Emily lächelte zurück und verschwand rasch um das Regal, als ihr klar wurde wie lange sie ihn angestarrt hatte. Aus irgendeinem Grund musste sie jetzt an ihre Mutter und eine Sache denken, die sie gesagt hatte. Dass es zwei Arten des Verliebens gab. Die erste war die langsame Art. wenn man eine Person schon lange kennt und man sich erst später in sie verliebt. und da war die zweite: wenn man sich urplötzlich in jemanden verliebte.

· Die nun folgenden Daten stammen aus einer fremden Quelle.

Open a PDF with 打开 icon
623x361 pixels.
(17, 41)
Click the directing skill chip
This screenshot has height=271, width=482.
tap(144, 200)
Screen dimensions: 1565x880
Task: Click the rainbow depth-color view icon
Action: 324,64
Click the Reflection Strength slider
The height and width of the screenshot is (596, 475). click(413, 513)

Emily blieb erst einmal eine Weile dort wo sie war und versuchte danach ganz ruhig die Einkäufe zu erledigen, wie zufällig neben ihm etwas zu suchen und ihn dann anzusprechen. Das war doch machbar. Was machte sie sich eigentlich vor? Sie würde es nie schaffen. Oder? Einen Versuch war es wert! Emily übte ein wenig - man konnte wirklich sagen übte! - aufrecht zu gehen. Schliesslich wollte sie einen guten Eindruck machen. Ob die Kochlöffel davon beeindruckt waren konnte man nur schwer sagen, aber Emily fand das noch ganz ordentlich. Schliesslich war sie nicht unbedingt hässlich. Oder?

Emily stürzte sich, auf eine Art lebensmüde, in die Höhle des Löwen und ging in die Tiefkühlabteilung, wo er vorher ihr begegnet war. Sie würde es schaffen. Sie würde es schaffen. Sie würde es schaffen. Sie würde es schaffen. Sie ging aufrecht und lächelte, bis sie ihn sah. Oder eben nicht sah. Vielleicht hätte sie es geschafft. Wenn er an dieser Stelle geblieben wäre. War er nicht. Das Gurkenglas war wieder an seiner Stelle und er war nicht da. Einfach weg.

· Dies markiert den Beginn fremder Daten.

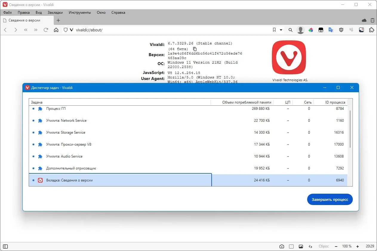Toggle the panel sidebar in the bottom corner
The image size is (377, 251).
click(x=5, y=246)
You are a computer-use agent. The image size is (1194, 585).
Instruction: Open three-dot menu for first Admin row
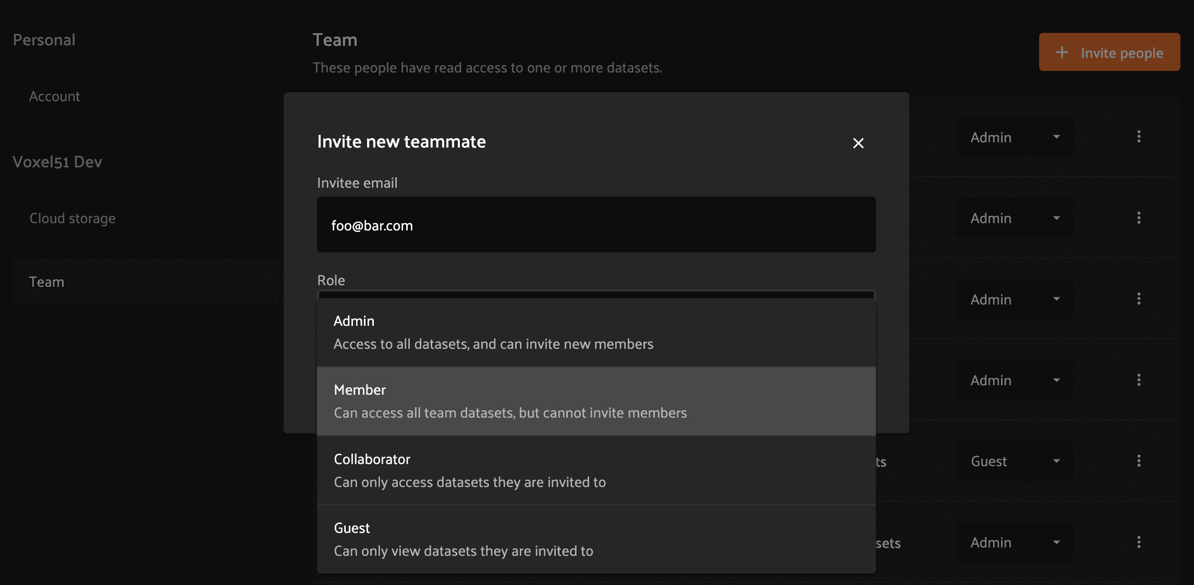[x=1139, y=137]
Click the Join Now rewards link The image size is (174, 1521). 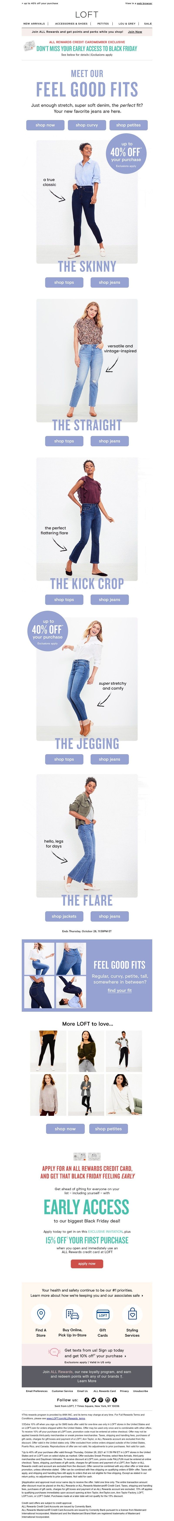[135, 32]
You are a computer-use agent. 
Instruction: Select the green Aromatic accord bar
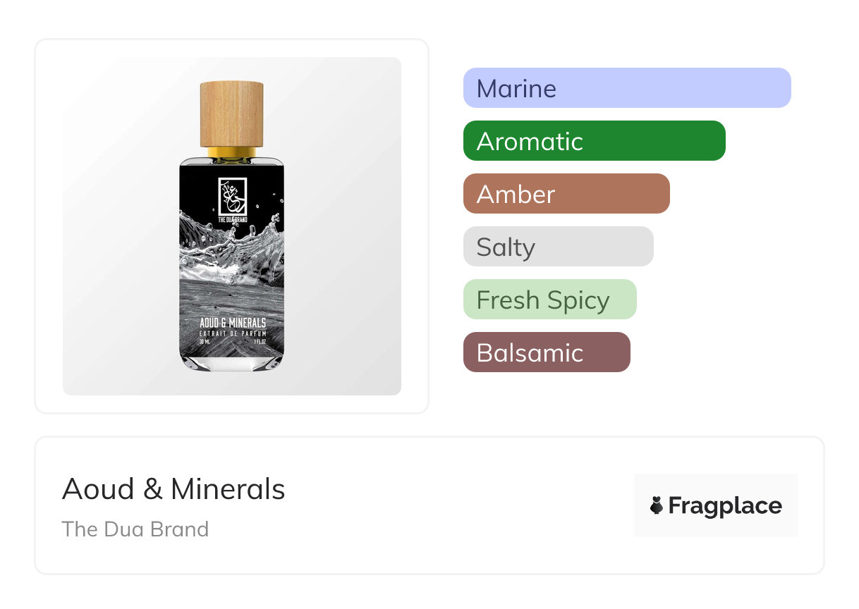[x=594, y=141]
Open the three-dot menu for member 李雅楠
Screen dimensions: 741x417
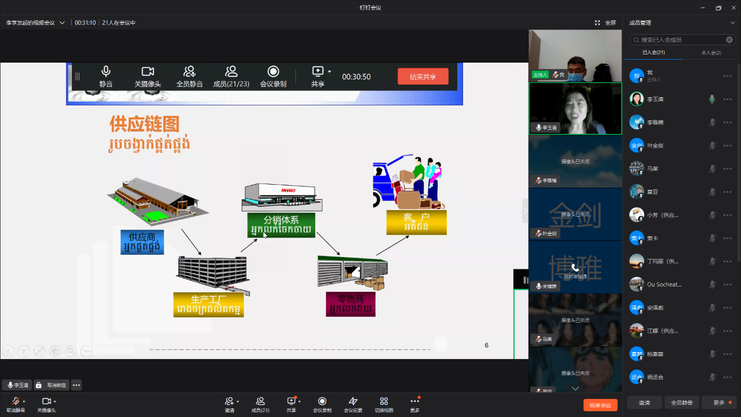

Emily starrte zu Boden. Was hatte sie sich denn davon versprochen? Es war klar dass das nicht klappen würde. Sie hätte nie den Mut aufgebracht, selbst wenn er da gewesen wäre. Aber das war er nicht mehr. War er etwa von ihr geflüchtet? Hatte sie ihm mit dem ganzen Starren in solche Verlegenheit gebracht, dass er schnell abgehauen war? Nachdenklich packte sie die bereits erledigten Einkäufe zusammen und vergas die Hälfte. Erst als sie an der Kasse bezahlt halte und hinaus trat, kam ihr die Erkenntnis. Es war als hätte die kühle Abendluft ihr die Gedanken in die richtige Richtung und Reihenfolge gepustet.
Es traf Emily wie ein Schlag mitten ins Gesicht. Sie war zum ersten Mal richtig verliebt. Auf die zweite Art. Und sie würde ihn nie wiedersehen.